AI Agents In Production – A High Level Overview Of Our Approach
Welcome to AI Agents! This post provides an overview of agentic behavior and multi-agent structures. We'll also cover approaches to create practical, transparent, and secure automated workflows.
What Are AI Agents?
At its core, agency means taking initiative—making decisions and actions that have real-world effects. But what does this mean in the context of AI?
AI agents, and agentic behaviors or workflows, are systems that use AI models to exert some level of control over an application's processes.
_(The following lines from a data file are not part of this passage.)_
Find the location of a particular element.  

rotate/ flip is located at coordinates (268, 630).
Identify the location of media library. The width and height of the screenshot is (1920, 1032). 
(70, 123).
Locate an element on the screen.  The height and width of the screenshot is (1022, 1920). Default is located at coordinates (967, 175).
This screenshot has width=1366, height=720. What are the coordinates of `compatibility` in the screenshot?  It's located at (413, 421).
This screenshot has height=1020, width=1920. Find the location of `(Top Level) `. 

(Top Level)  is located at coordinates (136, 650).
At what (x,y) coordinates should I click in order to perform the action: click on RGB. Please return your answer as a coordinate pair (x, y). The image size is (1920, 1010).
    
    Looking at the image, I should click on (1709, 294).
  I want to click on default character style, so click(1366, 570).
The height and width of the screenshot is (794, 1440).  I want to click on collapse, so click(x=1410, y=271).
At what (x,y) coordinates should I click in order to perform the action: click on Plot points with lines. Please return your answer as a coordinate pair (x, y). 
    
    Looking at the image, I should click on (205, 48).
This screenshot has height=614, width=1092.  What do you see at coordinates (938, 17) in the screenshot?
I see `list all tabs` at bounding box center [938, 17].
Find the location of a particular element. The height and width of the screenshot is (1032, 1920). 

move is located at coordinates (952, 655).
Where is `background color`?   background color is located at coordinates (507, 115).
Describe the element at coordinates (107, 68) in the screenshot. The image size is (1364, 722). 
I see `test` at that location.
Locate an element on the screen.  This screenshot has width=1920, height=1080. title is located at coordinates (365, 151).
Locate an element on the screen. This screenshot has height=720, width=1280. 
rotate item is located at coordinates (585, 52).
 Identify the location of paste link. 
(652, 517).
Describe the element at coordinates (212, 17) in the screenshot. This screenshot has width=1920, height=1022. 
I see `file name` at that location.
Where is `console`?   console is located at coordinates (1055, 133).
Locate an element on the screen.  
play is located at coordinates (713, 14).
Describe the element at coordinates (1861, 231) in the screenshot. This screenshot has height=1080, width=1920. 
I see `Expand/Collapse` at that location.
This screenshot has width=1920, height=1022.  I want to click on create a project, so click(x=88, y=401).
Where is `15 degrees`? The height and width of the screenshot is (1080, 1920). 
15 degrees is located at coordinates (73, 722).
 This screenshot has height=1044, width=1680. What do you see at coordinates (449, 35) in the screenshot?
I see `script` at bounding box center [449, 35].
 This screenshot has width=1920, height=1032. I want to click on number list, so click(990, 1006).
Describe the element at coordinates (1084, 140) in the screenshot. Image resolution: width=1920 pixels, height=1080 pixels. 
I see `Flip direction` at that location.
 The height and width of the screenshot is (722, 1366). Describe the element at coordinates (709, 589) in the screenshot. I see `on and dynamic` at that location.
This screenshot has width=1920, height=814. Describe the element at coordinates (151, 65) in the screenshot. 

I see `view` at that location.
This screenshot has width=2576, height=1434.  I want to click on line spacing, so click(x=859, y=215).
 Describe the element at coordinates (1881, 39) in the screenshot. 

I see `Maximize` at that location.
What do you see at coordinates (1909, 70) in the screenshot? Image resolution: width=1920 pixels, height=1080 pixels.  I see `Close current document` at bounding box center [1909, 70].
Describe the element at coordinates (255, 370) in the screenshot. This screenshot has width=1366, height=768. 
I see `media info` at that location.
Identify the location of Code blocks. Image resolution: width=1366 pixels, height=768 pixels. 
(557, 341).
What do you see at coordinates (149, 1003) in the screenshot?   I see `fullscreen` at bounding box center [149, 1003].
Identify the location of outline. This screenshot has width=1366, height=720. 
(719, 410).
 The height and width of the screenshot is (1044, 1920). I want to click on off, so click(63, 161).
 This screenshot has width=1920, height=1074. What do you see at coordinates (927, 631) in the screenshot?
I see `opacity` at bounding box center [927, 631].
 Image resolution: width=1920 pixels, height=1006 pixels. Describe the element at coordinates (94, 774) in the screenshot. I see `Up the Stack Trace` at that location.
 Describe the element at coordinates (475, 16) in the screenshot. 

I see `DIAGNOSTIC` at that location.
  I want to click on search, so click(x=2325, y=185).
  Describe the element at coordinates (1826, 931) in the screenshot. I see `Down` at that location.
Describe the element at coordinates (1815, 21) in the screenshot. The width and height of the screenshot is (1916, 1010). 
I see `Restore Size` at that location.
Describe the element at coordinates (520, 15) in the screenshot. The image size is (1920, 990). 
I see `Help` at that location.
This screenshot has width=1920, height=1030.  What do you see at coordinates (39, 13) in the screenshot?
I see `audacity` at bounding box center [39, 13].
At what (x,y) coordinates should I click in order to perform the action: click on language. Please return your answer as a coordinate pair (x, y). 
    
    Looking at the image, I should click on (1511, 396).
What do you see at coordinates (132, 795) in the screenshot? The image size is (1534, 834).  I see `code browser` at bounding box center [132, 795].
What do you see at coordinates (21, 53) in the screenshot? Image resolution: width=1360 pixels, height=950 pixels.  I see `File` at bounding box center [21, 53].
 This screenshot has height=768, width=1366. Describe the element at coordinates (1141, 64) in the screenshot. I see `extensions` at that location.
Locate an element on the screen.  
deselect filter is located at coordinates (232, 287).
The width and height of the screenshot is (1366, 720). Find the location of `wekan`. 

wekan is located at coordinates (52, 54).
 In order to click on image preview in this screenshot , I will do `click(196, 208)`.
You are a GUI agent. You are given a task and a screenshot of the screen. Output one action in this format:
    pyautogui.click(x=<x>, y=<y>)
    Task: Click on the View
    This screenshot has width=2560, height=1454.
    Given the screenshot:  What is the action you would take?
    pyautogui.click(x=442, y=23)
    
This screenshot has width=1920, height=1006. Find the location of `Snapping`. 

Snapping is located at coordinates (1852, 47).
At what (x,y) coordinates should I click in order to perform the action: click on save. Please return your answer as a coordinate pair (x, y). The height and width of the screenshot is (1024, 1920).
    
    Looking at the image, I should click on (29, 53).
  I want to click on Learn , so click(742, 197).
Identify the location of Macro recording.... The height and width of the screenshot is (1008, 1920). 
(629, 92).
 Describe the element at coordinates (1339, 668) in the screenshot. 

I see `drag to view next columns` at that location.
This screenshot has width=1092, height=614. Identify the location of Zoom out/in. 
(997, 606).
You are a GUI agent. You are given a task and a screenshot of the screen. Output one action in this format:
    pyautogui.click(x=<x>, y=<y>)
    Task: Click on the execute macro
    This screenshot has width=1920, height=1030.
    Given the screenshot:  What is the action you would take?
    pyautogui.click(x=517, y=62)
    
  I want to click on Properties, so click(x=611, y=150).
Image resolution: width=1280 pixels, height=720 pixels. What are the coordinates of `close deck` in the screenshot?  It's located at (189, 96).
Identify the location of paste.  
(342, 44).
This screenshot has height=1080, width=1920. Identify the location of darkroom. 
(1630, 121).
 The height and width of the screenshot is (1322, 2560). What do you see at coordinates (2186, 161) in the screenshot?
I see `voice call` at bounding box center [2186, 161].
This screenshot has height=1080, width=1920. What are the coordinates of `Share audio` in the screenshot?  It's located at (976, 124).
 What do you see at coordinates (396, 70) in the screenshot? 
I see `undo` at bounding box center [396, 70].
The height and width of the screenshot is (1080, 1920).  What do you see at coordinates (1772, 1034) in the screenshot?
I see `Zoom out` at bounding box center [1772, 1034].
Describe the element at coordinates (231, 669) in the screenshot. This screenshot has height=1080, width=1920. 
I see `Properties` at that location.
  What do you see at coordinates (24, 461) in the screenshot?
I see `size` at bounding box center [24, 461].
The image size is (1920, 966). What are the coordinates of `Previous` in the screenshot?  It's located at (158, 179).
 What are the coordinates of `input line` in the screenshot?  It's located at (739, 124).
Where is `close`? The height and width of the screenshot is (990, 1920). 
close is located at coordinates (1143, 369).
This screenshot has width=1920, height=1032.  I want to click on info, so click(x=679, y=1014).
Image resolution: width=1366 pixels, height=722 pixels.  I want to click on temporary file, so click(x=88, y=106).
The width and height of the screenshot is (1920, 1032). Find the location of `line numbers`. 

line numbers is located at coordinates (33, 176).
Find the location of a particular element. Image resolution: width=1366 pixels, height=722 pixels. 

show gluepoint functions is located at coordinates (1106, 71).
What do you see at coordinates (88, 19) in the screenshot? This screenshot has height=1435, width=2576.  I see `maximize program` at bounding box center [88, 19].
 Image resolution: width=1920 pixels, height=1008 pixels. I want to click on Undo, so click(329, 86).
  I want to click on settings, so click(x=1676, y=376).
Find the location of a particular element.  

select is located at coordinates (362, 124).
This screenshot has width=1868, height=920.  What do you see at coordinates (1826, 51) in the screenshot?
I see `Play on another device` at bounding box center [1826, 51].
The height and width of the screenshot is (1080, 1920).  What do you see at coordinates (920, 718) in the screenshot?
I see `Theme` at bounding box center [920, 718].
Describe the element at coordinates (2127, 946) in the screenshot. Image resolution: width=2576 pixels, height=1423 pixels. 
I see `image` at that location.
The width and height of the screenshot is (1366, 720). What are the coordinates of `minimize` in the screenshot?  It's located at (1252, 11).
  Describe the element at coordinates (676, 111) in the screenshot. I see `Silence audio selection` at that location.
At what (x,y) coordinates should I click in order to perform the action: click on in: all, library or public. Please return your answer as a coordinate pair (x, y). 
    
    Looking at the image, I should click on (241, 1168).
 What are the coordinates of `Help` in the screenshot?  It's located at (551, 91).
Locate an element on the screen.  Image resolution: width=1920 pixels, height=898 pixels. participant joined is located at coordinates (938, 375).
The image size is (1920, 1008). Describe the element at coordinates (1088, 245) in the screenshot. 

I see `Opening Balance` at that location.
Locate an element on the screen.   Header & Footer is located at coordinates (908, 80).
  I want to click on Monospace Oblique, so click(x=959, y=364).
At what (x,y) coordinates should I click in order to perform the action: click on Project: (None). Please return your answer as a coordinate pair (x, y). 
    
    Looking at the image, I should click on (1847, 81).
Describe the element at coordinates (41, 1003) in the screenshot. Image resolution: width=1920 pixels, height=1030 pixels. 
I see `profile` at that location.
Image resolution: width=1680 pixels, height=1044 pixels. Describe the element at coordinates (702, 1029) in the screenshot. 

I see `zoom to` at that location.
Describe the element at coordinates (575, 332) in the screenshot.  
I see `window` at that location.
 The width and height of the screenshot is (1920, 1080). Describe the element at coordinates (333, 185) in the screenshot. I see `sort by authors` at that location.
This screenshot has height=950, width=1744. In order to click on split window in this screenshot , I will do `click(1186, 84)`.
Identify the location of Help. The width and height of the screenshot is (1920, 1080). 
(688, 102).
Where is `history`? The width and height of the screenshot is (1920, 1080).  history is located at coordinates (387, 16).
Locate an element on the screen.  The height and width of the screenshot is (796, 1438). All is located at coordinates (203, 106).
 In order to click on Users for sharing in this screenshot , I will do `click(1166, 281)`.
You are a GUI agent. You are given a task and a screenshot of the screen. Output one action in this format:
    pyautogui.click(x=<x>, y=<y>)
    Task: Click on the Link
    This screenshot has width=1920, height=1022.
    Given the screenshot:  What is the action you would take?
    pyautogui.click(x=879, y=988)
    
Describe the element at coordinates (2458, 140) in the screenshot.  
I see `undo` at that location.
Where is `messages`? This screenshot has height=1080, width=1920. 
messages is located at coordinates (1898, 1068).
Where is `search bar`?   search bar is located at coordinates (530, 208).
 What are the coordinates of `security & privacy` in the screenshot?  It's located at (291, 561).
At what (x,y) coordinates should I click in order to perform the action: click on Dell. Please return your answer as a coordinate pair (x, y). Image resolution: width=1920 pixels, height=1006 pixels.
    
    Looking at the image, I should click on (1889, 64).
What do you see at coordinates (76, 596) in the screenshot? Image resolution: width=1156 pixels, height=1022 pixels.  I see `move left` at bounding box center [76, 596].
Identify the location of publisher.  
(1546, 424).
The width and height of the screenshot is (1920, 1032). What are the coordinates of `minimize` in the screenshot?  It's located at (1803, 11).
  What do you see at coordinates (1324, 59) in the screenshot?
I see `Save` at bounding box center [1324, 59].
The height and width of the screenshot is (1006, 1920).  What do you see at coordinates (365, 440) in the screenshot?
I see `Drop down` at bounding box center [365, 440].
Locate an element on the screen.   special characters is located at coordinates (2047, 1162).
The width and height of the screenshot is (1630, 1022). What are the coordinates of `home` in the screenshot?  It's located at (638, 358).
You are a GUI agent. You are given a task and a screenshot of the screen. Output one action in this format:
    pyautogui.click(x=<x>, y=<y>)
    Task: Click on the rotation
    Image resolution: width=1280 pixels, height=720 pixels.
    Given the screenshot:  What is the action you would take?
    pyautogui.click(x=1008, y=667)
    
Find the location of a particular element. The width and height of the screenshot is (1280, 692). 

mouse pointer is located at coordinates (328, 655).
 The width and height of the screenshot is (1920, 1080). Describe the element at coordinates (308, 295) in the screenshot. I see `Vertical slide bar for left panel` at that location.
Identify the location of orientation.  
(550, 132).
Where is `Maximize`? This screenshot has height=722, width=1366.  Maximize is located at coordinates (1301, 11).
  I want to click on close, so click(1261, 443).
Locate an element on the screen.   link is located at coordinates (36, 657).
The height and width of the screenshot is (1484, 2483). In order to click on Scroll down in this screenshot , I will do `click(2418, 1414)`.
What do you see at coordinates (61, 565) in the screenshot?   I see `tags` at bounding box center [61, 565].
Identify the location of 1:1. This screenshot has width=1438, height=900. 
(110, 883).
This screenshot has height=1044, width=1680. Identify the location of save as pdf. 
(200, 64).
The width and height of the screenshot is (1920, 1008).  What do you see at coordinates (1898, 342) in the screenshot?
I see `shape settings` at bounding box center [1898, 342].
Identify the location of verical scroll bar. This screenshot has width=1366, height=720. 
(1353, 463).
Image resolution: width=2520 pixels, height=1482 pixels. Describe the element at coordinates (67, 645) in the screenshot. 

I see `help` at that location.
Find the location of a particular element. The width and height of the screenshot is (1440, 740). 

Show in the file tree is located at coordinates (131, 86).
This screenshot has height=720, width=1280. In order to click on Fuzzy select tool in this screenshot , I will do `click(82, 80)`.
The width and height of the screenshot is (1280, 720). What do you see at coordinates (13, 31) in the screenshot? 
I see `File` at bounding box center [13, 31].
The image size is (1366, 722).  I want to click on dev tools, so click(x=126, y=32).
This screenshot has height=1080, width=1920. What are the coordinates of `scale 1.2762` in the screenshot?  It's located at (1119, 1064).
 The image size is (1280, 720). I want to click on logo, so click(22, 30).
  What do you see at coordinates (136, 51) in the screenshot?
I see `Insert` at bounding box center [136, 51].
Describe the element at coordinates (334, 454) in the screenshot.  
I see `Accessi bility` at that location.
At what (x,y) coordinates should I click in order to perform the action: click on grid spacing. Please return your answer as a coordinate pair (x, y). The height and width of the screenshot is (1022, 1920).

Interestingly, when we discuss agents with our clients or other data professionals, we often encounter a wide range of ideas about what the definition should entail. Some are content with existing multimodal LLM capabilities, while others won't settle for anything less than superintelligence.
But here's the thing: from a business standpoint, the technical definition is largely irrelevant. Even the simplest agentic workflow, which consists of only just API calls, can automate and optimize tasks.
That said, our current approach aims a little higher. Let's explore what that looks like.
Multi-Agent Systems – Structures Of Interaction
A multi-agent architecture consists of an ensemble of AI models. These compound systems enable you to automate complex tasks with greater efficiency and accuracy than a single agentic workflow would be capable of.
Let’s examine some dimensions with which we can categorize multi-agent systems:
Communication
- Centralized
- Decentralized
Hierarchy
- Flat (Equi-level)
- Hierarchical
- Nested
Connectivity
- Fully Connected
- Partially Connected
- Hub and Spoke
Here we have three different multi-agent setups, from left to right:
- Centralized, Hierarchical, Hub and Spoke
- Decentralized, Equi-Level, Fully Connected
- Nested, Hybrid-Hierarchical, Partially Connected
The above illustration combines concepts from two sources:
- Structures of multi-agent systems by Han et al, 2024 in LLM Multi-Agent Systems: Challenges and Open Problems
- Agent communication structures by Guo et al, 2024 in Large Language Model based Multi-Agents: A Survey of Progress and Challenges
These categories are not mutually exclusive with each other—you can mix and match them, creating increasingly complex systems. The list of categories isn’t exhaustive either. You can come up with a myriad of ways of abstractions, and must determine the approach most useful to your project on a case-by-case basis.
Just ensure to tailor your design to your needs, otherwise overcomplication may hinder practical functionality (more on this later).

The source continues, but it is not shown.